DOCUMENT EXCERPT:
[Start of Attachment]
A Bad Hangover, by David Bax
21 and Over is the directorial debut of John Lucas and Scott Moore, the guys who wrote 2009’s The Hangover. Since this new film also chronicles an odyssey of hetero male debauchery, comparisons are easy and helpful. All the basic elements of the earlier, successful film are present. A group of guys embark on a fun night out, too much alcohol gets imbibed and an escalating series of crazy stuff happens. Yet while The Hangover was a surprise success that remains watchable, 21 and Over, much like one of its characters, Jeff Chang (always referred to by both names in one of the film’s funnier touches), falls flat on its face. The differences between the two may be intangible but they are vital.
[End of Attachment]
LISTED RECORDS:
[Start of Attachment]
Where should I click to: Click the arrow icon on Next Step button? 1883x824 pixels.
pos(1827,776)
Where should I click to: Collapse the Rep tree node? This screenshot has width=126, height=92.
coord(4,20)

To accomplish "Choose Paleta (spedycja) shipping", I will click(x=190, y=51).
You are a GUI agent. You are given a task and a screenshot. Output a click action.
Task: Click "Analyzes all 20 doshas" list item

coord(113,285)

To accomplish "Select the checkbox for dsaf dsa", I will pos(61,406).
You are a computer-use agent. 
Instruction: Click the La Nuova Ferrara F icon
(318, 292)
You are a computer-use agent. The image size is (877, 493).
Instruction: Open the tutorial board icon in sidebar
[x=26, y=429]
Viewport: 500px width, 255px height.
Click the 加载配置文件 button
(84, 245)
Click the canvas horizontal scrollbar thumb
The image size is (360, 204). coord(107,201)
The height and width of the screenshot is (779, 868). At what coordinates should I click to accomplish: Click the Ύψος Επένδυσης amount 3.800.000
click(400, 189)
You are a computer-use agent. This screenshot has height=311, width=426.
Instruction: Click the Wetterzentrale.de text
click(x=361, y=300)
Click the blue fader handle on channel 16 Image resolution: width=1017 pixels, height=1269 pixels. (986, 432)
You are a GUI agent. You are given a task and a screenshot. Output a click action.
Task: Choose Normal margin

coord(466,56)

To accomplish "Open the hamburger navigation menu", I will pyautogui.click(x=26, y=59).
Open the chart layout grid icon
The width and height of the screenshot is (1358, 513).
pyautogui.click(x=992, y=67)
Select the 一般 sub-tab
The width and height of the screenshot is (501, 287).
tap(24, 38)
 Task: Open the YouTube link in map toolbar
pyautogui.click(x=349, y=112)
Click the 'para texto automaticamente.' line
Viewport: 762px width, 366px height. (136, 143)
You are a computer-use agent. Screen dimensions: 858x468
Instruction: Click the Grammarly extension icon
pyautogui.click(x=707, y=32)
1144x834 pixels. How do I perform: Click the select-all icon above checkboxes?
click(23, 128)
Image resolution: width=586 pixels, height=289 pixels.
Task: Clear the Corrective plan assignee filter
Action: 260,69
[End of Attachment]
EXERCISE REQUIREMENTS: Could you copy out the entire 21 and Over review, word for word? Work only from the 21 and Over review.

TASK ANSWER:
A Bad Hangover, by David Bax
21 and Over is the directorial debut of John Lucas and Scott Moore, the guys who wrote 2009’s The Hangover. Since this new film also chronicles an odyssey of hetero male debauchery, comparisons are easy and helpful. All the basic elements of the earlier, successful film are present. A group of guys embark on a fun night out, too much alcohol gets imbibed and an escalating series of crazy stuff happens. Yet while The Hangover was a surprise success that remains watchable, 21 and Over, much like one of its characters, Jeff Chang (always referred to by both names in one of the film’s funnier touches), falls flat on its face. The differences between the two may be intangible but they are vital.